Do you believe that facial recognition should be banned even if the error rates went away? Is there any other huge disadvantage that outweighs the advantages?

Seanna Lobo
2 min readMar 20, 2021

Hi! I’m Seanna, and I’m completing my senior year at Bard High School Early College Queens. I live in Queens and I love ice cream (salted caramel is amazing). In our Internet and Society class, we have been reading your work, and I chose your piece on facial recognition to focus on.

In your article, “A Case for Banning Facial Recognition,” you show the reasons a scientist, Timnit Gebru, believes facial recognition should be banned. Gebru talks about how based on research this technology can be misused and potentially target dark-skinned women as opposed to light-skinned men. This really interested me so I did further research. A study on different facial recognition software showed all of them had much higher rates for dark-skinned females than light-skinned males, some went as high as 34%. Gebru also mentions this idea of automation bias, where if a computer tells you something you tend to believe it, even if it goes against your instincts. I think this makes complete sense which is why it is dangerous to be so reliant on facial recognition even when there are high error rates.

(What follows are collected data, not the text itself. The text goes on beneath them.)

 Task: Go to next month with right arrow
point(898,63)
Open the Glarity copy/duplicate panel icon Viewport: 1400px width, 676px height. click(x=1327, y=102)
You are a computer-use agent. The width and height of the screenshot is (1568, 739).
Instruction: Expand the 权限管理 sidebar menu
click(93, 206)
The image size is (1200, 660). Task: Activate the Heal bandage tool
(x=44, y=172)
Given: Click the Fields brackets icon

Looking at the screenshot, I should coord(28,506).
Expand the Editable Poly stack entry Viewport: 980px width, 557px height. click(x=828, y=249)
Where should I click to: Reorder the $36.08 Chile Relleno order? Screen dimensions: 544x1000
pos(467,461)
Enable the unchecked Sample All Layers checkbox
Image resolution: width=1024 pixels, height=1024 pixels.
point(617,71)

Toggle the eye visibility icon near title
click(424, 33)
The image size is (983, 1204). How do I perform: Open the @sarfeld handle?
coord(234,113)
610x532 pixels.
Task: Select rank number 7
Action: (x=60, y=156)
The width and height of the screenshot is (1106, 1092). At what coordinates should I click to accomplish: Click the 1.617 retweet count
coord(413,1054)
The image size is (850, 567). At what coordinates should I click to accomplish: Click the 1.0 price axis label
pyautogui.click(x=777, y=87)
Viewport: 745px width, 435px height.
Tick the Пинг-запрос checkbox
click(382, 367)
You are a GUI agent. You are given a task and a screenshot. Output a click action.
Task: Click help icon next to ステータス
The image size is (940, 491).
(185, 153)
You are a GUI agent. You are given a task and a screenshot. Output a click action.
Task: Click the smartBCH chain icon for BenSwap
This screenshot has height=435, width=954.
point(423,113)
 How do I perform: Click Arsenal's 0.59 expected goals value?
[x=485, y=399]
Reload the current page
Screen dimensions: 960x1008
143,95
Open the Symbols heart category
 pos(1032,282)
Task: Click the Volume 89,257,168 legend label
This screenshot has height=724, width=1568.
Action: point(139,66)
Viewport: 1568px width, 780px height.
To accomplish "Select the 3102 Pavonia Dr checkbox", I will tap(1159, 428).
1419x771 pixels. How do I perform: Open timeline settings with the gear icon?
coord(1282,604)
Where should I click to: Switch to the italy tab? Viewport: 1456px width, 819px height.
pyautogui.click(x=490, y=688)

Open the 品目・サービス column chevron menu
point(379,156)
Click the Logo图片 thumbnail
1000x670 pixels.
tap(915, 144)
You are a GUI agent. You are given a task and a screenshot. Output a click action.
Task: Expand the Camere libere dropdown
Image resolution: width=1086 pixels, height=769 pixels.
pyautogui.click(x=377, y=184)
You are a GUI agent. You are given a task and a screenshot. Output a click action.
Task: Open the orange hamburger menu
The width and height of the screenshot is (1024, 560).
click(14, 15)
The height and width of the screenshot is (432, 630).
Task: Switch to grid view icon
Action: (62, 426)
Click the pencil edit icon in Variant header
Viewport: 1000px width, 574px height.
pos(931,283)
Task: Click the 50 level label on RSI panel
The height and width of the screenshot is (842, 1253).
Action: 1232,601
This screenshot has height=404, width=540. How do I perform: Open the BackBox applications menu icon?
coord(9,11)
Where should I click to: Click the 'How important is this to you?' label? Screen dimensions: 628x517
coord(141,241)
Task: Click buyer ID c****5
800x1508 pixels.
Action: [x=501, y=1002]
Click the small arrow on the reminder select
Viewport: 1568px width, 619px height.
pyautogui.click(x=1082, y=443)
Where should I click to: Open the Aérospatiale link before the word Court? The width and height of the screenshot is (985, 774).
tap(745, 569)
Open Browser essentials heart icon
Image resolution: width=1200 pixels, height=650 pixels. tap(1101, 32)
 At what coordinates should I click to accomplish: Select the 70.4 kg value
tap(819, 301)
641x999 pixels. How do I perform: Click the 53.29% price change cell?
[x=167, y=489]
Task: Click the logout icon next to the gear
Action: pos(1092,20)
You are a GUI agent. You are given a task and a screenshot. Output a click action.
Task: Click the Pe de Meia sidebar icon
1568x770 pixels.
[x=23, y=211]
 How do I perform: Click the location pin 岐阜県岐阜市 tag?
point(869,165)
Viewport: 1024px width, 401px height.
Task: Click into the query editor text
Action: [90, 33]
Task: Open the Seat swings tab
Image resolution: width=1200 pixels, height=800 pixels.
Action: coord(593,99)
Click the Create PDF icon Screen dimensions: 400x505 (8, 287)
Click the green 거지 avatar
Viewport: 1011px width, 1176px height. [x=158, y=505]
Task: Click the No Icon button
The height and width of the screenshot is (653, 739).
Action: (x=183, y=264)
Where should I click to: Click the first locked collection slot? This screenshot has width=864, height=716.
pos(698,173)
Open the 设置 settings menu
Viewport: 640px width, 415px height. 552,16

Near the beginning of the article, you mentioned how “civil liberties groups say that facial recognition contributes to privacy erosion.” The main reason Gebru believes that the technology should be banned is because of the high error rates that feed into racial bias. The error rates outweigh any advantages that the software presents. Do you believe that facial recognition should be banned even if the error rates went away? Is there any other huge disadvantage that outweighs the advantages?